There's not much of a story to Knight of Cups, but it is about one man – Rick, played by Christian Bale. With commanding voiceover that sounds like ancient wisdom, we learn about a man who has spent his life pretending to be anyone but himself. Over the course of the film, he longs for true love and meets four different remarkably beautiful women at various times in his life: Della, played by Imogen Poots; Karen, played by Teresa Palmer; Helen, played by Freida Pinto; and finally Elizabeth, played by Natalie Portman. My first-pass interpretation is that these women are the most important parts of his life, guiding him, giving him reason to live, to be, and yet he still can't figure out who he really is even with them around.
It's hard to put my finger on it and explain why I loved this film so much, even more than The Tree of Life, but it has something to do with the way the drifting narrative and story about life becomes something much more meaningful part of the way through. Eventually it seems as if Malick became tired with the Hollywood storyline, showing us every last studio backlot and corner of Los Angeles, and instead decides to shift the narrative back to the existential feelings explored in The Tree of Life. It returns to the idea of questioning who we are, what our point is, and how we maintain our identity in a world where we all too often succumb to the lavishness of societal decadence. All accented by lovely melodies of composer Hanan Townshend.

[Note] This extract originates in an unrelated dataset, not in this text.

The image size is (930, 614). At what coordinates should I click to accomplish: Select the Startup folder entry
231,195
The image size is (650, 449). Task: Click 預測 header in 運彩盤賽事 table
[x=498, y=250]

There's a lot to process and think about with Knight of Cups, beyond what he shows regarding Hollywood and its extravagance. There's so much footage, so many random artistic moments, discussions, moments of dialogue, contemplative shots of interaction, that's it hard to sift through all of it and make sense of it in one sitting. It's easy to get lost in Terrence Malick's films, but especially with Knight of Cups (and The Tree of Life), considering it's so much more of a mesmerizing, awe-inspiring experience than a feature film we're supposed to consume and forget about in one sitting. For some, the voiceover might be too much, but it never bothered me. It helped provide even more understanding of what we were seeing and what Malick was trying to get at, even if it was a bit obvious. All this builds to something more profound than I was expecting.

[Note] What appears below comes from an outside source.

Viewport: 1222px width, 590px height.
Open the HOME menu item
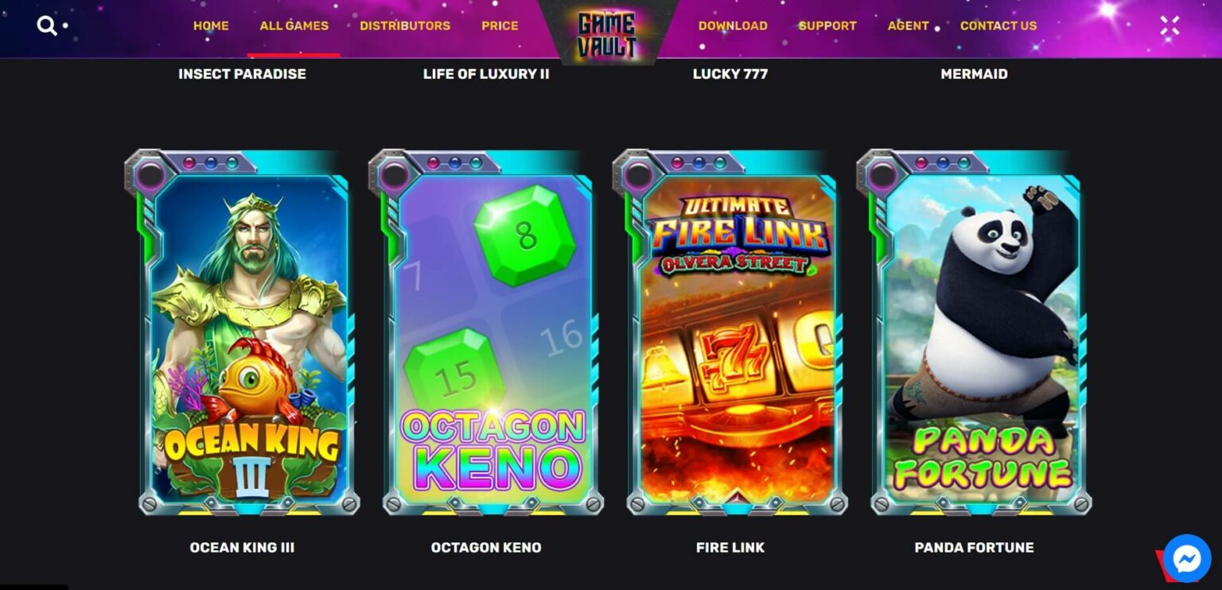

It's not that Malick is doing anything "new", per se, he's sticking with the same style he has been for years. It's just that this story, with these ideas and presented in this way, resonates (with me) much more than any of his other recent films. One of my favorite moments in Knight of Cups is when it's talking about the way we endlessly pursue what we can't have, and yet will never get to it, even though we're always trying no matter the results. The footage we're seeing on screen shows dogs jumping into a pool trying to snap at tennis balls thrown underwater, and yet every time they try to grab one, they can't reach it. It's such a poetic and beautiful way to capture that feeling we all have. And this is just one small moment in a grandiose film.
Malick's Knight of Cups is a gorgeous, mesmerizing, pensive trip into exploring who we are and why we act the way we do. One of its most powerful aspects is the use of a passage from John Bunyan's The Pilgrim's Progress for the voiceover, providing more for us to think about and chew on as we consider our place in this world. There really is no discernible conclusion, and some may feel lost by the film, but others may feel like they've been given a chance to find themselves. It's an exquisite companion piece to The Tree of Life, and may be Malick's best film since Days of Heaven, showing that he's still capable of creating masterful cinematic experiences that make us admire the beauty, the humanity, the remarkableness of life around us.